Im krassen Gegensatz zu diesem puristischen Fahrverhalten gibt sich dagegen der Innenraum: Viel Holz, viel Leder (das im Übrigen von Conolly stammte), das Ganze in einem freundlichen Melange-Farbton, prägen das Interieur. Verzückt werden die Roadster-Liebhaber die vielen kleinen Uhren am Armaturenbrett bemerken, wenngleich Hebel und Schalter an die wohl traurigste Phase des englischen Automobilbaus erinnern. Das bereits erwähnte Plastik fand auch reichlich Verwendung an der Karosserie und sollte so neuzeitliche Moderne vortäuschen. Ein zweifelhafter Versuch, doch vermutlich immer noch besser als das matte Schwarz der Stoßstangen der Siebziger.

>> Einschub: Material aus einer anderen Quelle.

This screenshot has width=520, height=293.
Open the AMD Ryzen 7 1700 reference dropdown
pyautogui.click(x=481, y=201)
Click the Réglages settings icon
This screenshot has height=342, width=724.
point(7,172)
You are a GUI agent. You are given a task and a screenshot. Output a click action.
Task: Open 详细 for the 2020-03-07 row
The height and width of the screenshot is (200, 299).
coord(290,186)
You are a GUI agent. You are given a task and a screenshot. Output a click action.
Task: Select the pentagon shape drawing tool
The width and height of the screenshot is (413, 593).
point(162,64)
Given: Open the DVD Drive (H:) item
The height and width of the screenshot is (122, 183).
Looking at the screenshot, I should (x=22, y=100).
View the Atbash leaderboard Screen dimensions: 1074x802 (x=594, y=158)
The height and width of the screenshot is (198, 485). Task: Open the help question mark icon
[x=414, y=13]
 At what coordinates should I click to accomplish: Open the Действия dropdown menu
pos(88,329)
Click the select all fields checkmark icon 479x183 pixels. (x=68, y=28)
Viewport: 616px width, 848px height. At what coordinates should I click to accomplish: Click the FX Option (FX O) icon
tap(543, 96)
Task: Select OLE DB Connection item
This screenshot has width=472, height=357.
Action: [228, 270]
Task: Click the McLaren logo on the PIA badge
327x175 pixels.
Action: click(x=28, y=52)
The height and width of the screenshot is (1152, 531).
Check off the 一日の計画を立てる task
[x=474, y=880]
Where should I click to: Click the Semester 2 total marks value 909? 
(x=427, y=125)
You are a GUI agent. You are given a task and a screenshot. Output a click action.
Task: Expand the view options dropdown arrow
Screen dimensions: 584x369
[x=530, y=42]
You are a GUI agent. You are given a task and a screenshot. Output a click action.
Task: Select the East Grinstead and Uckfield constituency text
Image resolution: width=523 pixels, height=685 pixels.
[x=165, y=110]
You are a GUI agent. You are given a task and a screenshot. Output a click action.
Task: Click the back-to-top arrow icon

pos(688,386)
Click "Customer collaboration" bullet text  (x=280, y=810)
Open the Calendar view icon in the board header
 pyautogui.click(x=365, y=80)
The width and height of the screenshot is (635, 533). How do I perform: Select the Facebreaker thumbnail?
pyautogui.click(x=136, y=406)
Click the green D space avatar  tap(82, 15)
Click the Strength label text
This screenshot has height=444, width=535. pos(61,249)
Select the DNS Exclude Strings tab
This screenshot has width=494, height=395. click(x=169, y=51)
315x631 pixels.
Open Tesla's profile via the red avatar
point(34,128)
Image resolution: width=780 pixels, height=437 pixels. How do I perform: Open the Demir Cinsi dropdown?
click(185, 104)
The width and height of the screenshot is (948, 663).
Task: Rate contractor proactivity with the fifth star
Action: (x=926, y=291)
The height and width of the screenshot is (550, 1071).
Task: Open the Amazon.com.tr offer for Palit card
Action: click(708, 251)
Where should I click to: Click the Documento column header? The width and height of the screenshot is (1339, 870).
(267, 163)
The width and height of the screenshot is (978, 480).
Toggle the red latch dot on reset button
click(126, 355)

Doch trotz dieser umstrittenen Optik werden die 2.000 Besitzer des MG RV8 versöhnt durch das unbeschreiblich direkte Offenfahrgefühl. Verschwindet erst einmal das leicht zu bedienende Verdeck unter der Persenning und senken sich die Scheiben manuell (ja, hier muss noch gekurbelt werden) in die Türen, beginnt eine V8-Show der Sonderklasse. Die Mischung aus ungefiltertem Sound, direkter Lenkung und knorrigem Fünfganggetriebe wird auch heute schnell vergessen lassen, dass hier eigentlich eine alte Diva angetreten ist, um sich ihren letzten Applaus abzuholen. Verdient hat sie ihn!